O país tinha um plano nacional de combate ao câncer até 2020, mas a medida expirou e não há nenhuma política nacional de acompanhamento em vigor no momento. Até 2026, a perspectiva é que um novo plano seja elaborado. Até lá, a Suíça segue como um dos poucos países europeus que não possui um programa nacional uniforme de rastreamento do câncer de mama.

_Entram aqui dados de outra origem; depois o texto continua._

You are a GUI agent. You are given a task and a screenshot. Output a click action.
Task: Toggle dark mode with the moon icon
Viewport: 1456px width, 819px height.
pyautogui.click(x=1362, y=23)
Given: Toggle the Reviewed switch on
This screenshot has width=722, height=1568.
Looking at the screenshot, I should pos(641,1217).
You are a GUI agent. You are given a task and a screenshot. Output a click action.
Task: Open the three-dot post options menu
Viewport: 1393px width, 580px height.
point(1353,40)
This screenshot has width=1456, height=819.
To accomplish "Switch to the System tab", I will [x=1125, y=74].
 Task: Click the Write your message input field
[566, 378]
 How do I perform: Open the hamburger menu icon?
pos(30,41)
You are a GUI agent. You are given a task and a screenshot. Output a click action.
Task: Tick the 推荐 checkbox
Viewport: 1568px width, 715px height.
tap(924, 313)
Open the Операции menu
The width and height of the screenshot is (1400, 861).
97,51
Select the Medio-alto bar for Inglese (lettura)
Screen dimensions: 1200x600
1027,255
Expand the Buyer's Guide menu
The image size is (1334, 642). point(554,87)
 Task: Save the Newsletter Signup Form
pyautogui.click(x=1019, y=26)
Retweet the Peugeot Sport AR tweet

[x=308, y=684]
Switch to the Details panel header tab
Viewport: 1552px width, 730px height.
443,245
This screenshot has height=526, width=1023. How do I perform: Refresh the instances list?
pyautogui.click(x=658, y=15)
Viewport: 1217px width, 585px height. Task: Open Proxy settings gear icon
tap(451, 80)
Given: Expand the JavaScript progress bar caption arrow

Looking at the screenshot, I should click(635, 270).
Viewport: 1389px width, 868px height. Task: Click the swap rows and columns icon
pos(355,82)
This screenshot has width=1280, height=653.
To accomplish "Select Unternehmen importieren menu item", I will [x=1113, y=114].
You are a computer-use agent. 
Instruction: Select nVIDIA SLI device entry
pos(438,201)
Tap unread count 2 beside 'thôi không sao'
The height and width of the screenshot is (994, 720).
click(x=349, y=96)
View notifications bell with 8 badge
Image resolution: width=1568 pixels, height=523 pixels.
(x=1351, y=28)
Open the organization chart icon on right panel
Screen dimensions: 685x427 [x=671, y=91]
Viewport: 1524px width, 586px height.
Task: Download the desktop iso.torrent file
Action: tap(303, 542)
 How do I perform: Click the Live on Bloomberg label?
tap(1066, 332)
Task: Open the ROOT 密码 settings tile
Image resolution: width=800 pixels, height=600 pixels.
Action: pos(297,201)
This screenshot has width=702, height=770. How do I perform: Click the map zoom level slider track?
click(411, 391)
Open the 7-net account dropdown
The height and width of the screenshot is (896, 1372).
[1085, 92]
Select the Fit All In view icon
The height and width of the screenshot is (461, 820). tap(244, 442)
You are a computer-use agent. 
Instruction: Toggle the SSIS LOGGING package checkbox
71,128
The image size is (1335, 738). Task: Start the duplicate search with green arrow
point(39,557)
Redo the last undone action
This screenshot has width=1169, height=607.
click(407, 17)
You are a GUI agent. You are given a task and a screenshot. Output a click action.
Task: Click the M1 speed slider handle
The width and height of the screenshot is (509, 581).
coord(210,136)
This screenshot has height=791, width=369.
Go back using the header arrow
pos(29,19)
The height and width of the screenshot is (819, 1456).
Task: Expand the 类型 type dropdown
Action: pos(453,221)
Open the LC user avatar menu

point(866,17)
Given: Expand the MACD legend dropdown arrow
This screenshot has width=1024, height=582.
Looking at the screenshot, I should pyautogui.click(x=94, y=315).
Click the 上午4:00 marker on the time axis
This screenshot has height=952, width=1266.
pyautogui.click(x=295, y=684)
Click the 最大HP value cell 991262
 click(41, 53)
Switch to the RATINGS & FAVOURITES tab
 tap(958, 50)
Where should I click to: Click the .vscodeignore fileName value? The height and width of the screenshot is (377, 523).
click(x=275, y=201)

Por enquanto, o rastreamento da doença é implementado por meio de programas cantonais para câncer de mama e de cólon. O problema desse modelo é que nem todos os cantões têm programas de triagem.

O cenário irregular é muito diferente da Suécia, que tem programas de rastreamento de câncer de mama, de intestino e de colo do útero com financiamento público em todo o país. “Isso significa que as doenças podem ser diagnosticadas mais cedo e tratadas de forma melhor e mais barata”, disse Ossola.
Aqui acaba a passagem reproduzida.